A series of methods for optimizing Join operations (1) 07/06 Update SLTechnology News&Howtos

A series of methods for optimizing Join operations (1)

2025-07-06 Update From: SLTechnology News&Howtos shulou NAV: SLTechnology News&Howtos > Internet Technology >

Shulou(Shulou.com)06/03 Report--

JOIN is a common operation in relational database, which is used to associate multiple tables. The association condition is to determine whether the values of an associated field are equal or not. With the increase of associated tables or the increasing complexity of association conditions, it can be said that JOIN is the most challenging SQL operation in terms of understanding the meaning of the query, implementing the query statement, or in terms of query performance.

In particular, the performance of JOIN has always been a difficult problem. Next we will provide some ways to improve computing performance based on data computing middleware (DCM)-aggregator.

Of course, we are not introducing how to write JOIN when writing SQL statements, that is, we assume that we have a correct understanding of the query requirements and can correctly implement SQL. In this case, in order to improve the performance, we must start with the most basic means of improving data IO coordination algorithm and parallelism. Because of this, if the data is still stored in the database, there is no good way to speed up, because the IO of the database is very inefficient and almost impossible to run in parallel, even if the calculation is written in a delicate way.

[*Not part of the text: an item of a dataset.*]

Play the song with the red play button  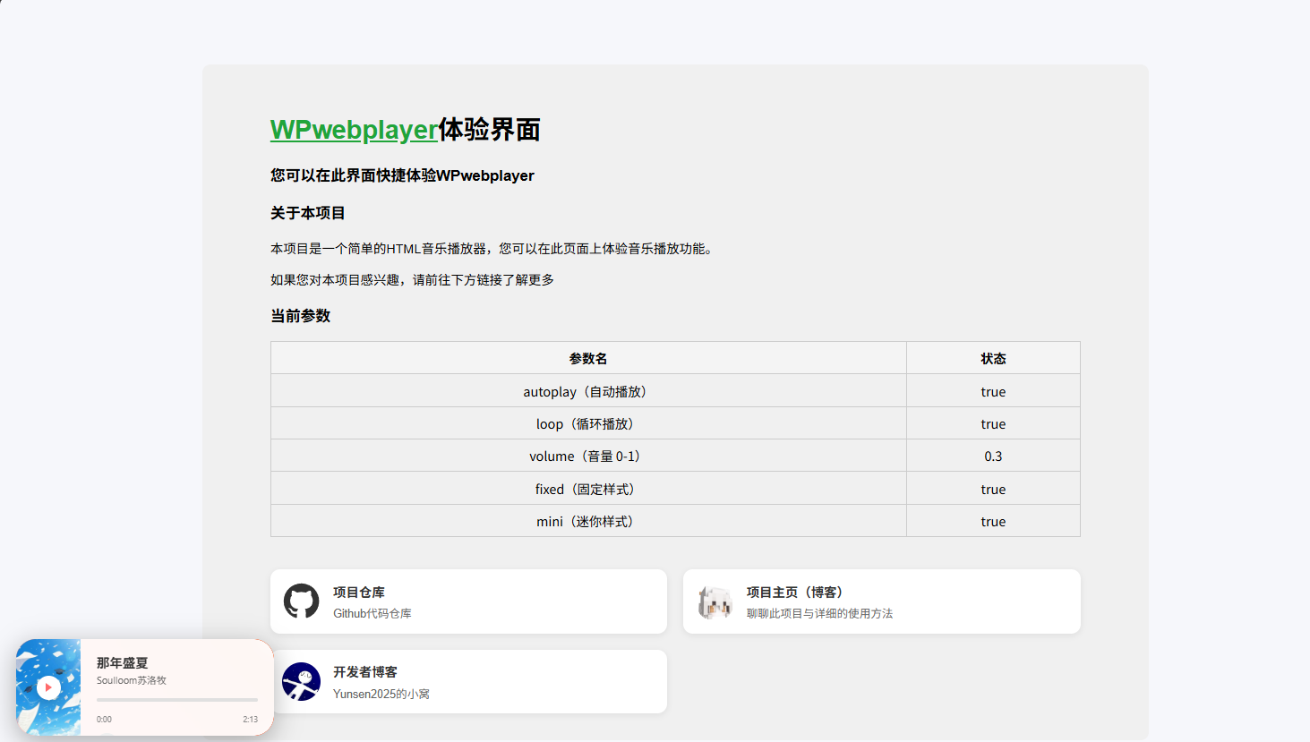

Therefore, in order to improve performance, we must move the data out of the database, our following discussion is based on this idea, and the aggregator is the sharp weapon to achieve this idea, even the artifact!

It is easy to move the data table out of the database and store it in the set file of the aggregator with two lines of code:

one

= db.cursor ("select * from order Table")

two

= file ("Order.btx") .export @ b (A1)

These two lines of code export the data from the order table in the database to the set file Order.btx.

Because the database IO performance is poor, and the amount of data may be very large, so this "move" action may not be short, but fortunately it is an one-time. All of our later calculations will be taken from the set file.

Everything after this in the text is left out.